Adapters should emit shared discovery records rather than jumping straight into
canonical GroundRecall objects.

Recommended intermediate types:

- `DiscoveredImportSource`
- `SegmentCandidate`
- `ImportProfile`

This keeps adapter-specific parsing separate from the shared import pipeline.

## Output intent

Not every imported source should be treated the same way.

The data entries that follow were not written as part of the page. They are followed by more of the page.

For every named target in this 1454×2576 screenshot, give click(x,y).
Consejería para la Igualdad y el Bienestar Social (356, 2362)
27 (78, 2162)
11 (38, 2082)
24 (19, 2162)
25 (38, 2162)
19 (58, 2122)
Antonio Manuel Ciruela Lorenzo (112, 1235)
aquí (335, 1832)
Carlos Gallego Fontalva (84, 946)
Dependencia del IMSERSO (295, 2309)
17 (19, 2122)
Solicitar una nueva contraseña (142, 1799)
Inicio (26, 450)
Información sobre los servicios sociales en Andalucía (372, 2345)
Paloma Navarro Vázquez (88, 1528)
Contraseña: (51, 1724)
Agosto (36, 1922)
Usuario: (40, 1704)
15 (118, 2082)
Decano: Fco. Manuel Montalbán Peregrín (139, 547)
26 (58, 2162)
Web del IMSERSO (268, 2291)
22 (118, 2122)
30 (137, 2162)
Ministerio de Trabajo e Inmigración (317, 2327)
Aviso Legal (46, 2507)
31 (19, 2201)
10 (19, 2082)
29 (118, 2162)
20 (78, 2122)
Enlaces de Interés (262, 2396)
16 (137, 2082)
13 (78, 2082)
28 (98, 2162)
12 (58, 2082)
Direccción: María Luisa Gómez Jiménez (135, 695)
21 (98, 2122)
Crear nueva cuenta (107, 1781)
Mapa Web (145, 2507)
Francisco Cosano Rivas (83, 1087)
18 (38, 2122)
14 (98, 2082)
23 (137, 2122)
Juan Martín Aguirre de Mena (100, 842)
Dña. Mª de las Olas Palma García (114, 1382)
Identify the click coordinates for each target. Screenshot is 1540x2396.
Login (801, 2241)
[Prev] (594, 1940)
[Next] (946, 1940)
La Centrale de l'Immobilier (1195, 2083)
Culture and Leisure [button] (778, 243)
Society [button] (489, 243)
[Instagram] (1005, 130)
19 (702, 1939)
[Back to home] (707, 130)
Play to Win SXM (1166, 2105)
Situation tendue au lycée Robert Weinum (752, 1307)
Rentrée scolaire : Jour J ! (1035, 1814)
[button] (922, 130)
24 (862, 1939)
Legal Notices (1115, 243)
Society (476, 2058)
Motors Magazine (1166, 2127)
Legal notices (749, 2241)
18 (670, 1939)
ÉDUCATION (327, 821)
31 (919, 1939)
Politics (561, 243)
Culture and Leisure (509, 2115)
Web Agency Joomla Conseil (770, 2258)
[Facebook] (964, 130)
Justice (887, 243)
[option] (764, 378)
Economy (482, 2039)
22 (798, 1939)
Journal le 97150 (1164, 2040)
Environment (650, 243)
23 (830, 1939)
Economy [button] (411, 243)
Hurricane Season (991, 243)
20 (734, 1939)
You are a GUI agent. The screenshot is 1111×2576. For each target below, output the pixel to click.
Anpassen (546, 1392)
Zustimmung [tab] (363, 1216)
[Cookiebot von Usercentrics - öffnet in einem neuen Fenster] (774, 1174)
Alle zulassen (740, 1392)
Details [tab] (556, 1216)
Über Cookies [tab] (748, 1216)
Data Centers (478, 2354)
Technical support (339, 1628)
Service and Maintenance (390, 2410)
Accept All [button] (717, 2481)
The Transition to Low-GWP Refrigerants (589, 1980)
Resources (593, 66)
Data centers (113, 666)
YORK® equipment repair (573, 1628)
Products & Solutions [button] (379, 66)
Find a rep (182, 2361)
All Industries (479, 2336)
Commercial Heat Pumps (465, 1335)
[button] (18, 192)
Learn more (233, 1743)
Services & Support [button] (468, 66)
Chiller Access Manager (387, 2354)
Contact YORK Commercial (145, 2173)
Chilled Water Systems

Adapters should declare an output intent:

- `grounded_knowledge`
- `curriculum`
- `both`

Examples:

- `llmwiki` usually targets `grounded_knowledge`
- loose transcripts may target `grounded_knowledge`
- syllabus/course folders often target `curriculum`
- Didactopus packs or review sessions may target `both`

## First refactor milestones

### Milestone 1

- introduce adapter registry and adapter protocol
- move current `llmwiki` discovery/classification behind an adapter
- preserve the current import CLI behavior

### Milestone 2

- add a `markdown_notes` adapter
- add a `transcript` adapter
- add import profiles that tune extraction strictness

### Milestone 3

- add a `didactopus_pack` adapter for pack and review artifacts
- allow current Didactopus outputs to feed into GroundRecall directly

## Why this matters

This avoids building two parallel ingestion stacks inside Didactopus:

- one for packs and educational structures
- another for grounded knowledge capture

Instead, the system gets one generic ingestion substrate with multiple source
adapters and multiple downstream promotion/export paths.